# Is my P4 HT 64-Bit Compatible?



## pwlljakob (Jul 1, 2012)

So, i have a P4 HT in my IBM Thinkcentre and was wondering if it is 64 bit compatible, I honestly have no idea how to tell.
Any help would be appriciated.


----------



## spirit (Jul 1, 2012)

Well I once had a P4 HT 3.06GHz in an old HP dx2200 of mine and I ran 64-bit Windows on it just fine. Probably best to stick to 32-bit though, you likely have less than 4GB of RAM making 64-bit not worthwhile.

Not all P4 HTs are 64-bit compatible either. Download CPU-Z and gimme a screenshot and I'll look it up for you.


----------



## pwlljakob (Jul 1, 2012)

Just figured out from trying to install 64 bit windows that it is not 64 bit compatible.


----------



## Cromewell (Jul 1, 2012)

You can find out yourself with CPUz or by looking up the processor on Intel's site using the exact model number.

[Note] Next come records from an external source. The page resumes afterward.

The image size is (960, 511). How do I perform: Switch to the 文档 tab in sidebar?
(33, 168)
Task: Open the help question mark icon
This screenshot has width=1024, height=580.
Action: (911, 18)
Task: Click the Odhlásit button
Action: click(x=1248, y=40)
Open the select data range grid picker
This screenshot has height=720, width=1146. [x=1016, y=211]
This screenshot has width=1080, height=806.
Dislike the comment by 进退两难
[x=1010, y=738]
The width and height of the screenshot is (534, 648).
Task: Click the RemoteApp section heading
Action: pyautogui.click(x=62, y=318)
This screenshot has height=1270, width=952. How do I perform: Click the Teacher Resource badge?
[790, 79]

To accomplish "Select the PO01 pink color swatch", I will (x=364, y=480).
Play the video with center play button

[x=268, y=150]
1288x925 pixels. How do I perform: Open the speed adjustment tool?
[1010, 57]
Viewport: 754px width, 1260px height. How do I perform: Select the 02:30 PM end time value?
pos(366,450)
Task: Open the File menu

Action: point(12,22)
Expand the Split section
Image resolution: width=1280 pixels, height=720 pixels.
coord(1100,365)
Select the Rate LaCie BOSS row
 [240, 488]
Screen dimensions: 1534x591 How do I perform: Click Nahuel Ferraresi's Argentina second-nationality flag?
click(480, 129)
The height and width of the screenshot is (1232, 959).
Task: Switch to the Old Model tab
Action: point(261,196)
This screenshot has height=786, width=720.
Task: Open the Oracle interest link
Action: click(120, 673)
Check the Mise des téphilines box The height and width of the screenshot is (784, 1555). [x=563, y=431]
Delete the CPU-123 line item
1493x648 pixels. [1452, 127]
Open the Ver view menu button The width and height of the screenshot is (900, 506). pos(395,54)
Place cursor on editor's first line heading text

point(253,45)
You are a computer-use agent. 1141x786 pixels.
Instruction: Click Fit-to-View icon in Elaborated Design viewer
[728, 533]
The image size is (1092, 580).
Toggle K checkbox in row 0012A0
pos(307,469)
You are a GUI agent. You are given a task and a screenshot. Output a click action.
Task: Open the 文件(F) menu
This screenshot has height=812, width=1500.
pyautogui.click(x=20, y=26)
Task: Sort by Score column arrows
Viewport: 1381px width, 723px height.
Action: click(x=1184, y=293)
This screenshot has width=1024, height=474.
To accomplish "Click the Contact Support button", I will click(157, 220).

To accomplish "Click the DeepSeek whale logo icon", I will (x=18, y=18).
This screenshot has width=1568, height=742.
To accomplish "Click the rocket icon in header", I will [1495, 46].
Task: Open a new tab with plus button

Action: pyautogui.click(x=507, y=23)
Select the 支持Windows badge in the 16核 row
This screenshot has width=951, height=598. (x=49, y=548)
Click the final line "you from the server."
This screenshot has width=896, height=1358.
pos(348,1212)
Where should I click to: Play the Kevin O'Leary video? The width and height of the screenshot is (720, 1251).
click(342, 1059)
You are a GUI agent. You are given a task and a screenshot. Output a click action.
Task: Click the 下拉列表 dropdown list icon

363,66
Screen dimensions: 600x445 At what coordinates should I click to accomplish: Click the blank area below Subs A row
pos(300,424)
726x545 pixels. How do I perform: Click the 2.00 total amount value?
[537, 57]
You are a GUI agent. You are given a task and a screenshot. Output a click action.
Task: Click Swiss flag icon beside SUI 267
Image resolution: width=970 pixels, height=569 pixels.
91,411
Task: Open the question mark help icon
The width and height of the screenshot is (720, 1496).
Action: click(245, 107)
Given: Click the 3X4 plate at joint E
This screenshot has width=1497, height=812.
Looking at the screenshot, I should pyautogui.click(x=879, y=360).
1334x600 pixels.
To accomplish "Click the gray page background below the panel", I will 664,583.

We can look it up for you if you post the details but then you will only have learned that your processor supports or doesn't support it 

In CPUz, if your porcessor has EM64T in the instructions section on the CPU tab, it supports 64 bit.

edit:


> Just figured out from trying to install 64 bit windows that it is not 64 bit compatible.


I guess that works too


----------